What can be learned from these tragedies?
A (NIOSH student manual, “Electrical Safety, Safety and Health for Electrical Trades, Revised Edition,” describes real-life workplace accident scenarios and outlines lessons workers can learn from them. Here are a few examples:
Simple circuit tester could have saved a life
A male service technician arrives at a customer’s house to perform pre-winter maintenance on an oil furnace. The customer leaves the house and returns 90 minutes later. She notices the service truck still in the driveway. After two more hours, she goes into the crawl space with a flashlight to look for the technician but can’t find him. She calls the owner of the company, who comes straight to the house. He searches the crawl space and finds the technician on his stomach, leaning on his elbows in front of the furnace.
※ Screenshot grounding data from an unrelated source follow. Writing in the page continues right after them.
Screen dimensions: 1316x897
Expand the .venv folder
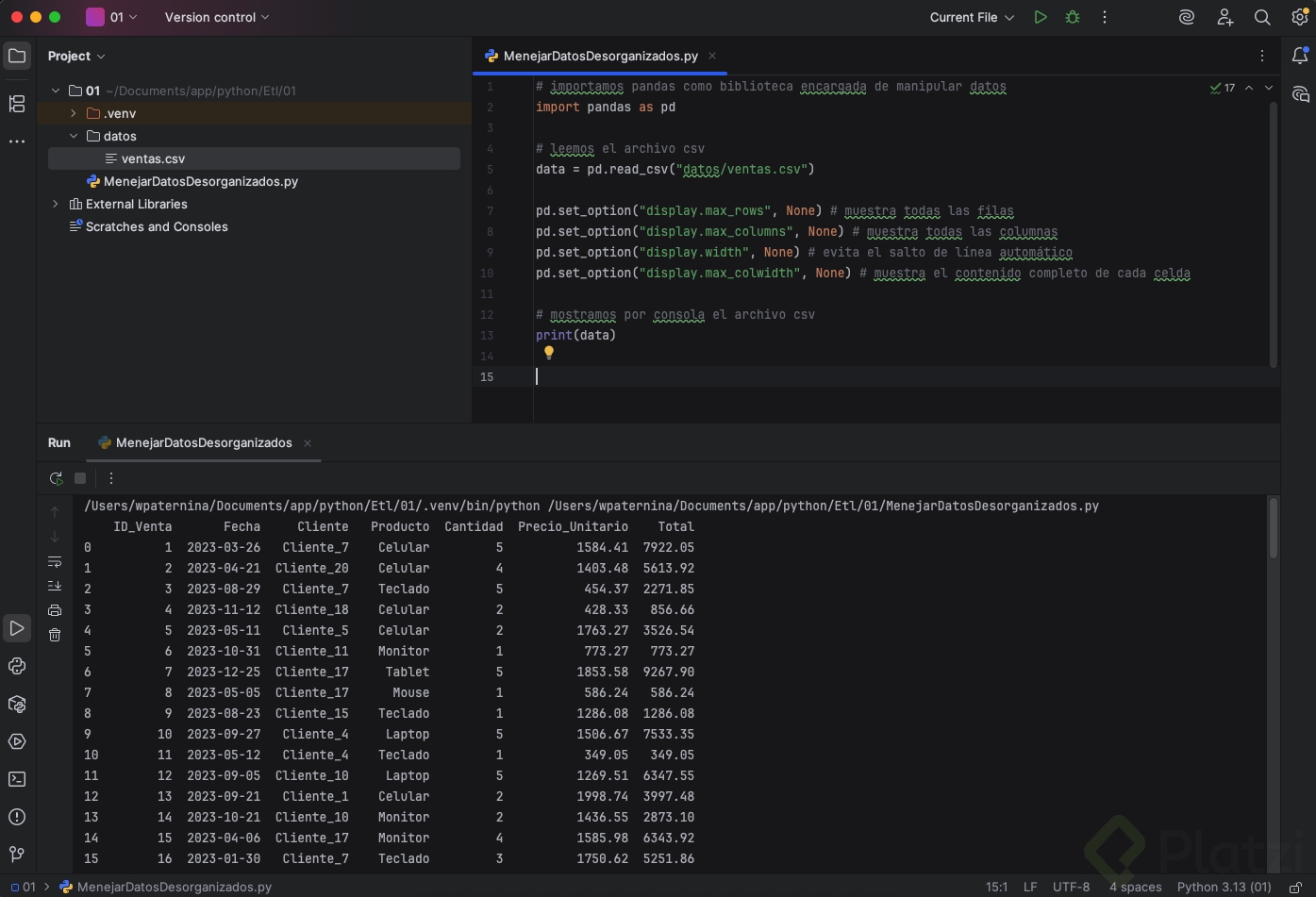74,113
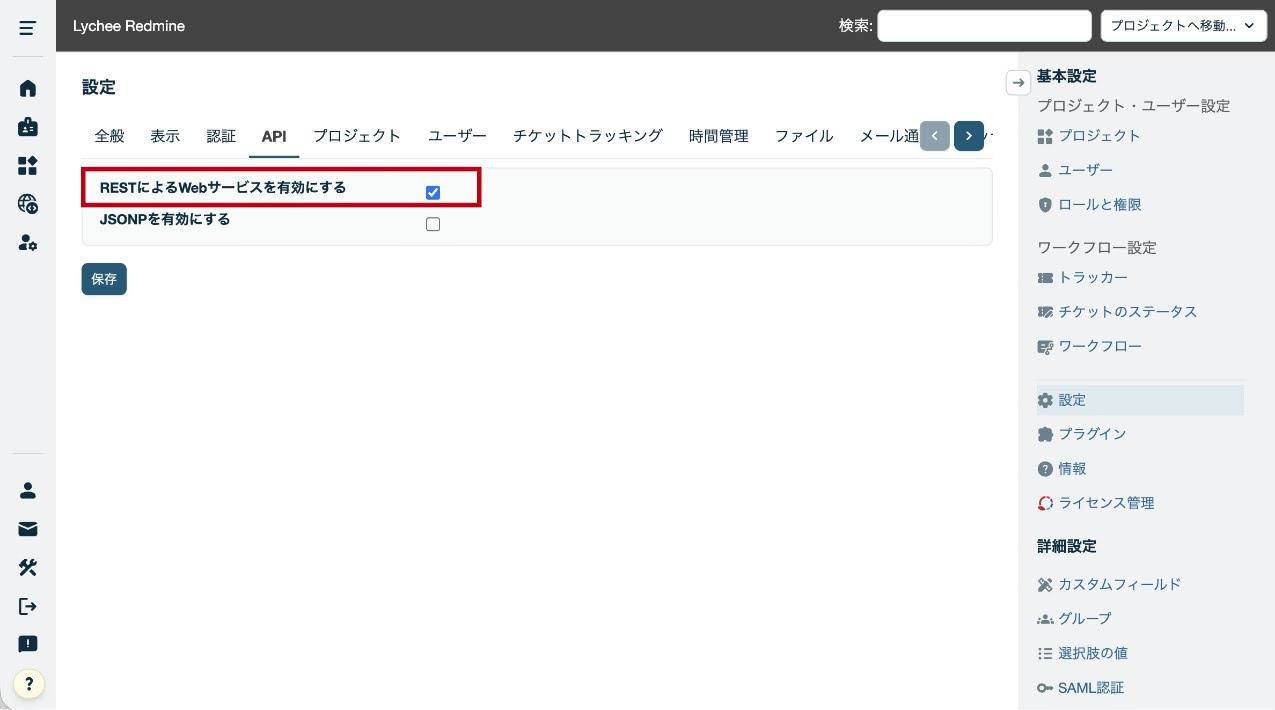Collapse the right sidebar with arrow button
1275x710 pixels.
tap(1018, 83)
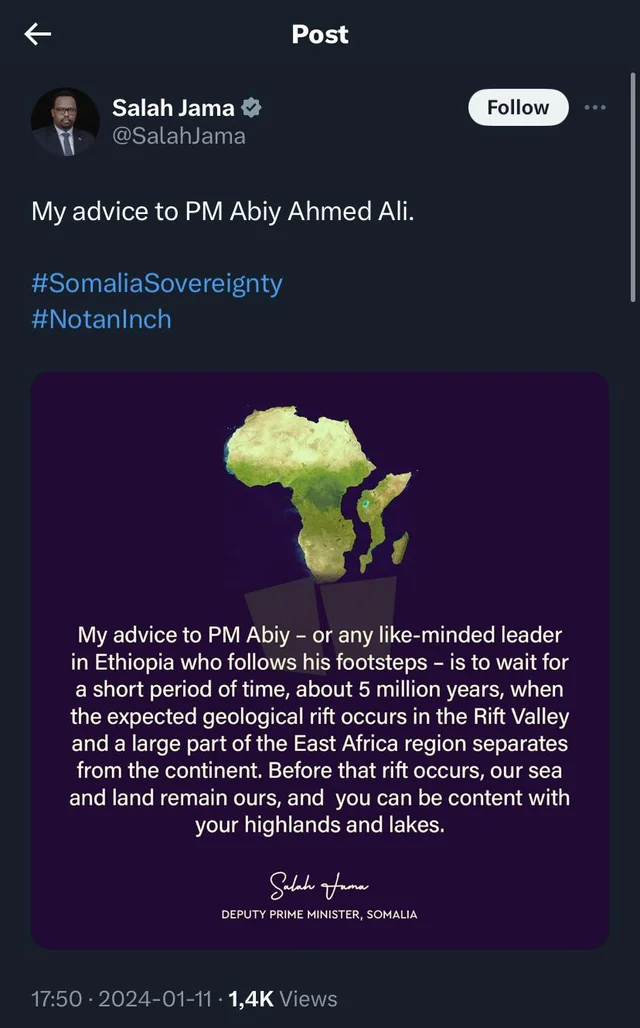Viewport: 640px width, 1028px height.
Task: Open Salah Jama's profile picture
Action: pyautogui.click(x=66, y=122)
The assistant county coroner is immediately called and pronounces the technician dead at the scene. The victim has electrical burns on his scalp and right elbow. After the incident, an electrician inspects the site. A toggle switch that supposedly controlled electrical power to the furnace was in the “off” position. The electrician describes the wiring as “haphazard and confusing.” Two weeks later, the county electrical inspector performs another inspection. He discovers incorrect wiring of the toggle switch allowed power to flow to the furnace even when the switch was in the “off” position.
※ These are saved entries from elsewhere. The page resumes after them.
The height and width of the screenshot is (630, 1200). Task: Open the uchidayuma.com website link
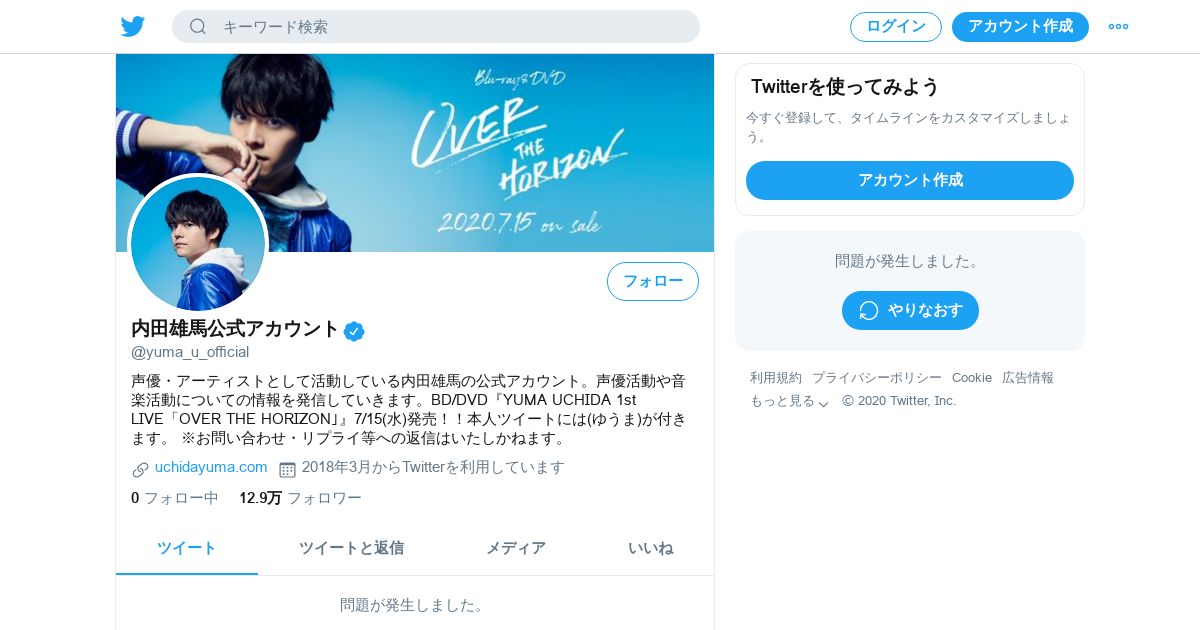[x=211, y=467]
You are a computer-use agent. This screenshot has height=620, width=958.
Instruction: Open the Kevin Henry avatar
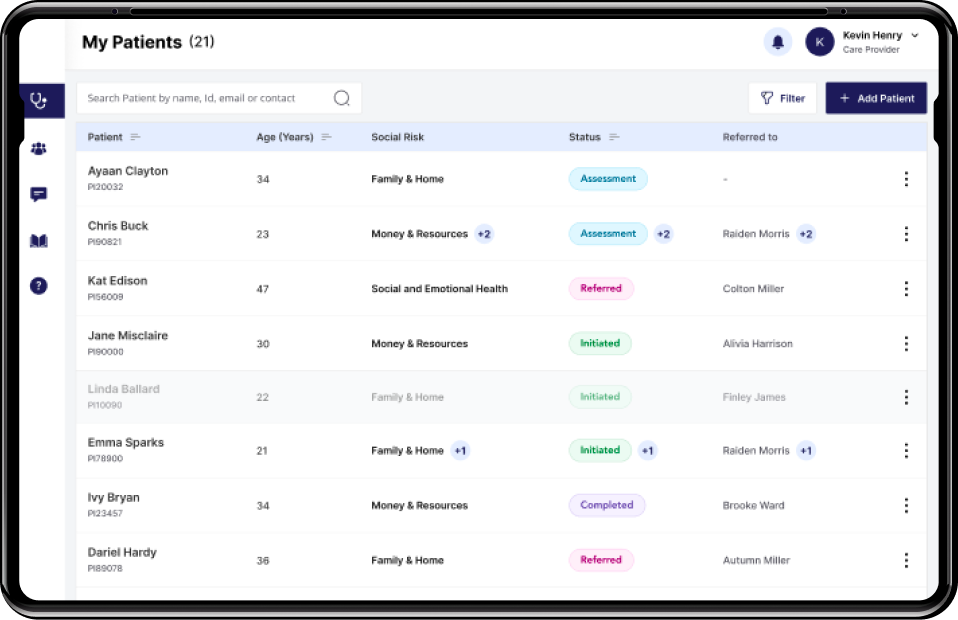(820, 42)
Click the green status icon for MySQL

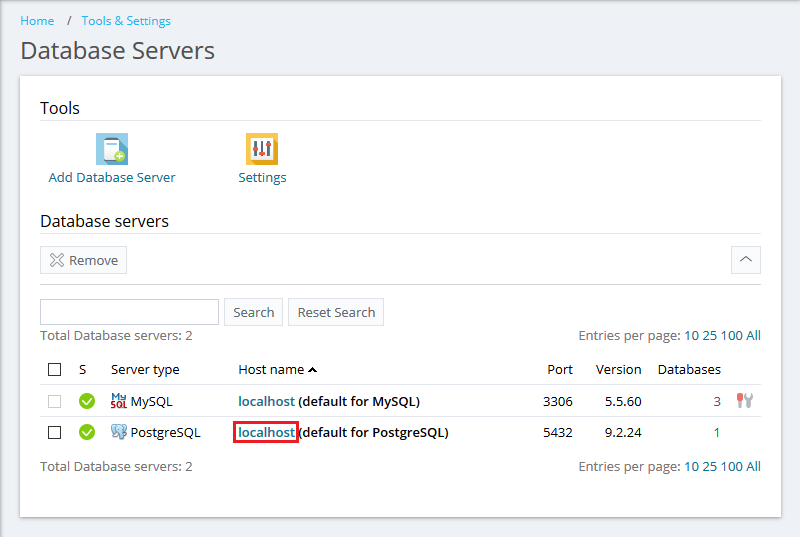(x=87, y=401)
According to NIOSH, his death could have been prevented:
• The victim should have tested the circuit to make sure it was de-energized.
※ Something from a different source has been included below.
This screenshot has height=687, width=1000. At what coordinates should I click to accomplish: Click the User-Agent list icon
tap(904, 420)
• Employers should provide workers with appropriate equipment and training. Using safety equipment should be a requirement of the job. In this case, a simple circuit tester may have saved the victim’s life.
• Residential wiring should satisfy the National Electrical Code (NEC). Although the NEC is not retroactive, all homeowners should make sure their systems are safe.
Five workers are constructing a chain-link fence in front of a house, directly below a 7,200-volt energized powerline. As they prepare to install 21-foot sections of metal top rail on the fence, one of the workers picks up a section of rail and holds it up vertically. The rail contacts the 7,200-volt line, electrocuting the worker. Following inspection, OSHA determines the employee who was killed never received any safety training from his employer and no specific instruction on how to avoid the hazards associated with overhead powerlines. In this case, the company failed to obey these regulations:
• Employers must train their workers to recognize and avoid unsafe conditions on the job.
• Employers must not allow their workers to work near any part of an electrical circuit UNLESS the circuit is de-energized (shut off) and grounded, or guarded in such a way that it cannot be contacted.
• Ground-fault protection must be provided at construction sites to guard against electrical shock.